I didn’t start off in a creative writing atmosphere, and insisted on one anyway. The later I progressed in high school the less I used my free periods for music and the more I used them for writing, reading, or combinations of the two. When I left home after high school (and before I was talked into going to college) I went to a local college library and read the “snooty” magazines with fiction: Harper’s Monthly, The Atlantic, and The New Yorker. I wanted to write and read in public, but doing either at all was a source of attention-drawing that I struggled with; I read at lunch at work and my manager suggested that I go back to college to…read. So reading in public opened the door to that support network, but, again…attention-getting.

Any writer will tell you that attention is the last thing they want. Most readers are defined as introverts. Keeping these things in mind, it’s important to note that I loved college so much because I could read and write in public and could avoid most other activities because of the commitments of homework and balancing full-time employment with full-time course load.

Information shown:
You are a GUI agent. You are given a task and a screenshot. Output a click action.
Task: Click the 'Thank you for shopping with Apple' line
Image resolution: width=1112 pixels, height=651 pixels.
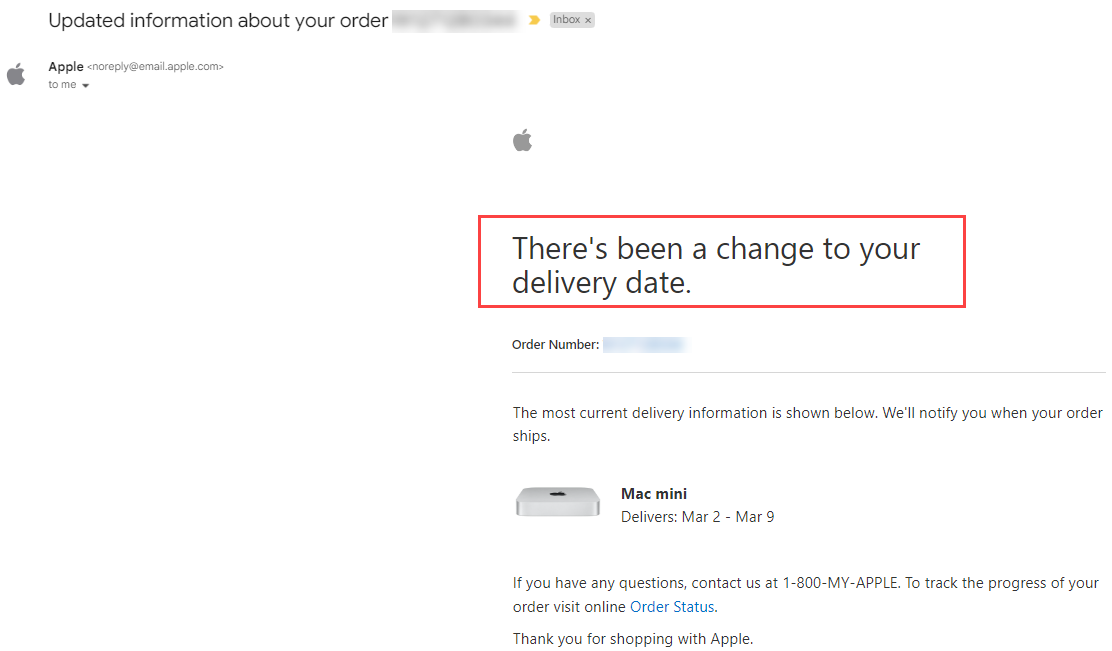[x=633, y=638]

Set tasks:
[1] In the essay on reading and writing in public, which magazines did the writer read at a local college library after leaving home?
[2] Shorten the paragraph of the essay on reading and writing in public that begins "Any writer will tell you" while keeping its main facts.
[3] Write the next part of the essay on reading and writing in public.

Final results:
[1] Harper’s Monthly, The Atlantic, and The New Yorker.

[2] Writers don't want attention, and most readers are introverts. College was loved because it allowed reading and writing in public, and the demands of homework and combining full-time work with a full-time course load made it possible to skip most other activities.

[3]
After college, though, I wanted to keep up the practice. I would go to a coffee shop in Springfield, Missouri called The Mudhouse (the owner made his own coffee mugs on a pottery wheel), and I would write in a corner in low light, trying my best to write fiction in the face of fresh memoir material from my mother’s illness and passing. I didn’t receive any kind of attention for it, and started to breathe a little; maybe I could in fact write in the Midwest. I had to give up teaching, though, as my work (due to the compensation), and took a job I hated that required a lot of psychological work to maintain performance. I gave up writing for a bit, I hoped.

Flash forward to 2004 and an opportunity to move to the Bay Area. In the Bay Area there are an acute concentration of book stores and cafes and I was a writer and/or reader at a table again. I joined a book club, I joined a writing group. I found myself among my people, published or not, and talking about books, talking about writing, participating in city-wide literary festivals.

And then I moved to San Diego County.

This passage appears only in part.